● **Task goal**: Nothing more is wanted than an exact repeat of the data below.

[The records Boundary: Start]

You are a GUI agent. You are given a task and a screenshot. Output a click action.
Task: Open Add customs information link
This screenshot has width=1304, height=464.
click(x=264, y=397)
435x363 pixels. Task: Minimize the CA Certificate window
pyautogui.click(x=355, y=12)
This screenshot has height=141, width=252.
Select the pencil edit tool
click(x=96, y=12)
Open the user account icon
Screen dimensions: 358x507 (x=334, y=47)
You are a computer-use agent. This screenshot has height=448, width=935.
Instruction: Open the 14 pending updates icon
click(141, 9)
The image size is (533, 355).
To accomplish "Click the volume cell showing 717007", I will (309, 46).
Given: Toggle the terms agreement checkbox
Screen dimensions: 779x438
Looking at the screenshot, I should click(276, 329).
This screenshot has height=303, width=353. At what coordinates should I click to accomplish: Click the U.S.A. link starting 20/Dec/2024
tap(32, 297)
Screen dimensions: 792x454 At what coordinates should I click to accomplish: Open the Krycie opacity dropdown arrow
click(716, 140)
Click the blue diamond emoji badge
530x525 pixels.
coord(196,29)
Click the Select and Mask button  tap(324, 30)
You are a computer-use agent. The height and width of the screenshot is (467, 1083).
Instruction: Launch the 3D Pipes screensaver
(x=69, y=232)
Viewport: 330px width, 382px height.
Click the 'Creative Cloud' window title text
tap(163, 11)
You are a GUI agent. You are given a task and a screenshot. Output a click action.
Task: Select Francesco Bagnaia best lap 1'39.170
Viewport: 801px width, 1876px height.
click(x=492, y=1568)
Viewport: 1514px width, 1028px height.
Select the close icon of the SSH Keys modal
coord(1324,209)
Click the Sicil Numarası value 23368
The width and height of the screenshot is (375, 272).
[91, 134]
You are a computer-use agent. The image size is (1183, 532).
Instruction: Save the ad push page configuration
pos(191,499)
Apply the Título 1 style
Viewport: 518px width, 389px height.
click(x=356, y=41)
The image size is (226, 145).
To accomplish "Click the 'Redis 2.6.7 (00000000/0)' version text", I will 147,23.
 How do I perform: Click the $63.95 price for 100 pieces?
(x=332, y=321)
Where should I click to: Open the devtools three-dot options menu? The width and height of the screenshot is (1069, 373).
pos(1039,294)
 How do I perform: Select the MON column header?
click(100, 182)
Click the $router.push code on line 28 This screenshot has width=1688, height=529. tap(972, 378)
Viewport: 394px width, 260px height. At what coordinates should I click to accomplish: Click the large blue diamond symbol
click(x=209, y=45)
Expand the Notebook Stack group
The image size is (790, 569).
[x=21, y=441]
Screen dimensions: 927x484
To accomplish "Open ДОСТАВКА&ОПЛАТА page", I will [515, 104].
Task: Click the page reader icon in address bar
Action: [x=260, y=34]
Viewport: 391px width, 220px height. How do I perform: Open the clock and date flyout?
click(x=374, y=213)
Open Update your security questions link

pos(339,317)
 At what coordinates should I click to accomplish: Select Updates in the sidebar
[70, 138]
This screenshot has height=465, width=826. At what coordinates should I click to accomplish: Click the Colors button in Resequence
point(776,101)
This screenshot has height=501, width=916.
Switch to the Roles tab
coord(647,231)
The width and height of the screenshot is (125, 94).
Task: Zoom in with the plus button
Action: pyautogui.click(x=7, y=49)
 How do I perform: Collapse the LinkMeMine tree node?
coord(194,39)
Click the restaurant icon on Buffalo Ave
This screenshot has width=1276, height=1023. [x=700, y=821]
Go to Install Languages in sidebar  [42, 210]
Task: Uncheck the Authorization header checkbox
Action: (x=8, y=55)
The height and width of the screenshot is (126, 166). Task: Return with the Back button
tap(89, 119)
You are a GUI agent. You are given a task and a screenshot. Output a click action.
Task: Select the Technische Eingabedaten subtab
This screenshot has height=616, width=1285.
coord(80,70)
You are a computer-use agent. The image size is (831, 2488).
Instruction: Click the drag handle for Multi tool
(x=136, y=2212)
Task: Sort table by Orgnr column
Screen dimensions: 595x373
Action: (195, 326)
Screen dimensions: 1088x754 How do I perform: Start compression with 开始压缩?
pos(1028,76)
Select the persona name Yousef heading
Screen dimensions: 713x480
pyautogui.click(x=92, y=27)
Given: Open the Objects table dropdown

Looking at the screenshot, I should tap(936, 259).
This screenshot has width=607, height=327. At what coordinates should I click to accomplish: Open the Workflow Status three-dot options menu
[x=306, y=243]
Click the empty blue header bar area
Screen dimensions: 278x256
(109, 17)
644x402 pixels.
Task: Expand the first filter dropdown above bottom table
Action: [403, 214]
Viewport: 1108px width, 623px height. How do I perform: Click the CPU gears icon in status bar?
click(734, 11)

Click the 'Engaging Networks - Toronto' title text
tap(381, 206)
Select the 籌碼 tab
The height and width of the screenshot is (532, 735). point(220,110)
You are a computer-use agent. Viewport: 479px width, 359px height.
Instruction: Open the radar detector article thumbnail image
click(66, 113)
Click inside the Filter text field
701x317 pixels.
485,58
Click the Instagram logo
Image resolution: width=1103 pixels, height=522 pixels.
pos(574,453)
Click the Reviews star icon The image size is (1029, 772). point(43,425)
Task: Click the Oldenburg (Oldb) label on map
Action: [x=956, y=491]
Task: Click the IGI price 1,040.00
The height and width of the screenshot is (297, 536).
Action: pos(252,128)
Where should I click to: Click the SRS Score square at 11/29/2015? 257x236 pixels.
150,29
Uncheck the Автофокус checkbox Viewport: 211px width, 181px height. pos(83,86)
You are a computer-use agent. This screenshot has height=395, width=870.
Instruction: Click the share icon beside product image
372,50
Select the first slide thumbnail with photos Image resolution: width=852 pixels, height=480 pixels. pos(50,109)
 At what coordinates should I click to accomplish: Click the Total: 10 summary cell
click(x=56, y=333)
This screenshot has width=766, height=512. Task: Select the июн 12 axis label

[The records Boundary: End]

● **Exercise response**:
You are a GUI agent. You are given a task and a screenshot. Output a click action.
Task: Open Add customs information link
This screenshot has width=1304, height=464.
click(x=264, y=397)
435x363 pixels. Task: Minimize the CA Certificate window
pyautogui.click(x=355, y=12)
This screenshot has height=141, width=252.
Select the pencil edit tool
click(x=96, y=12)
Open the user account icon
Screen dimensions: 358x507 (x=334, y=47)
You are a computer-use agent. This screenshot has height=448, width=935.
Instruction: Open the 14 pending updates icon
click(141, 9)
The image size is (533, 355).
To accomplish "Click the volume cell showing 717007", I will (309, 46).
Given: Toggle the terms agreement checkbox
Screen dimensions: 779x438
Looking at the screenshot, I should click(276, 329).
This screenshot has height=303, width=353. At what coordinates should I click to accomplish: Click the U.S.A. link starting 20/Dec/2024
tap(32, 297)
Screen dimensions: 792x454 At what coordinates should I click to accomplish: Open the Krycie opacity dropdown arrow
click(716, 140)
Click the blue diamond emoji badge
530x525 pixels.
coord(196,29)
Click the Select and Mask button  tap(324, 30)
You are a computer-use agent. The height and width of the screenshot is (467, 1083).
Instruction: Launch the 3D Pipes screensaver
(x=69, y=232)
Viewport: 330px width, 382px height.
Click the 'Creative Cloud' window title text
tap(163, 11)
You are a GUI agent. You are given a task and a screenshot. Output a click action.
Task: Select Francesco Bagnaia best lap 1'39.170
Viewport: 801px width, 1876px height.
click(x=492, y=1568)
Viewport: 1514px width, 1028px height.
Select the close icon of the SSH Keys modal
coord(1324,209)
Click the Sicil Numarası value 23368
The width and height of the screenshot is (375, 272).
[91, 134]
You are a computer-use agent. The image size is (1183, 532).
Instruction: Save the ad push page configuration
pos(191,499)
Apply the Título 1 style
Viewport: 518px width, 389px height.
click(x=356, y=41)
The image size is (226, 145).
To accomplish "Click the 'Redis 2.6.7 (00000000/0)' version text", I will 147,23.
 How do I perform: Click the $63.95 price for 100 pieces?
(x=332, y=321)
Where should I click to: Open the devtools three-dot options menu? The width and height of the screenshot is (1069, 373).
pos(1039,294)
 How do I perform: Select the MON column header?
click(100, 182)
Click the $router.push code on line 28 This screenshot has width=1688, height=529. tap(972, 378)
Viewport: 394px width, 260px height. At what coordinates should I click to accomplish: Click the large blue diamond symbol
click(x=209, y=45)
Expand the Notebook Stack group
The image size is (790, 569).
[x=21, y=441]
Screen dimensions: 927x484
To accomplish "Open ДОСТАВКА&ОПЛАТА page", I will [515, 104].
Task: Click the page reader icon in address bar
Action: [x=260, y=34]
Viewport: 391px width, 220px height. How do I perform: Open the clock and date flyout?
click(x=374, y=213)
Open Update your security questions link

pos(339,317)
 At what coordinates should I click to accomplish: Select Updates in the sidebar
[70, 138]
This screenshot has height=465, width=826. At what coordinates should I click to accomplish: Click the Colors button in Resequence
point(776,101)
This screenshot has height=501, width=916.
Switch to the Roles tab
coord(647,231)
The width and height of the screenshot is (125, 94).
Task: Zoom in with the plus button
Action: pyautogui.click(x=7, y=49)
 How do I perform: Collapse the LinkMeMine tree node?
coord(194,39)
Click the restaurant icon on Buffalo Ave
This screenshot has width=1276, height=1023. [x=700, y=821]
Go to Install Languages in sidebar  [42, 210]
Task: Uncheck the Authorization header checkbox
Action: (x=8, y=55)
The height and width of the screenshot is (126, 166). Task: Return with the Back button
tap(89, 119)
You are a GUI agent. You are given a task and a screenshot. Output a click action.
Task: Select the Technische Eingabedaten subtab
This screenshot has height=616, width=1285.
coord(80,70)
You are a computer-use agent. The image size is (831, 2488).
Instruction: Click the drag handle for Multi tool
(x=136, y=2212)
Task: Sort table by Orgnr column
Screen dimensions: 595x373
Action: (195, 326)
Screen dimensions: 1088x754 How do I perform: Start compression with 开始压缩?
pos(1028,76)
Select the persona name Yousef heading
Screen dimensions: 713x480
pyautogui.click(x=92, y=27)
Given: Open the Objects table dropdown

Looking at the screenshot, I should tap(936, 259).
This screenshot has width=607, height=327. At what coordinates should I click to accomplish: Open the Workflow Status three-dot options menu
[x=306, y=243]
Click the empty blue header bar area
Screen dimensions: 278x256
(109, 17)
644x402 pixels.
Task: Expand the first filter dropdown above bottom table
Action: [403, 214]
Viewport: 1108px width, 623px height. How do I perform: Click the CPU gears icon in status bar?
click(734, 11)

Click the 'Engaging Networks - Toronto' title text
tap(381, 206)
Select the 籌碼 tab
The height and width of the screenshot is (532, 735). point(220,110)
You are a computer-use agent. Viewport: 479px width, 359px height.
Instruction: Open the radar detector article thumbnail image
click(66, 113)
Click inside the Filter text field
701x317 pixels.
485,58
Click the Instagram logo
Image resolution: width=1103 pixels, height=522 pixels.
pos(574,453)
Click the Reviews star icon The image size is (1029, 772). point(43,425)
Task: Click the Oldenburg (Oldb) label on map
Action: [x=956, y=491]
Task: Click the IGI price 1,040.00
The height and width of the screenshot is (297, 536).
Action: pos(252,128)
Where should I click to: Click the SRS Score square at 11/29/2015? 257x236 pixels.
150,29
Uncheck the Автофокус checkbox Viewport: 211px width, 181px height. pos(83,86)
You are a computer-use agent. This screenshot has height=395, width=870.
Instruction: Click the share icon beside product image
372,50
Select the first slide thumbnail with photos Image resolution: width=852 pixels, height=480 pixels. pos(50,109)
 At what coordinates should I click to accomplish: Click the Total: 10 summary cell
click(x=56, y=333)
This screenshot has width=766, height=512. Task: Select the июн 12 axis label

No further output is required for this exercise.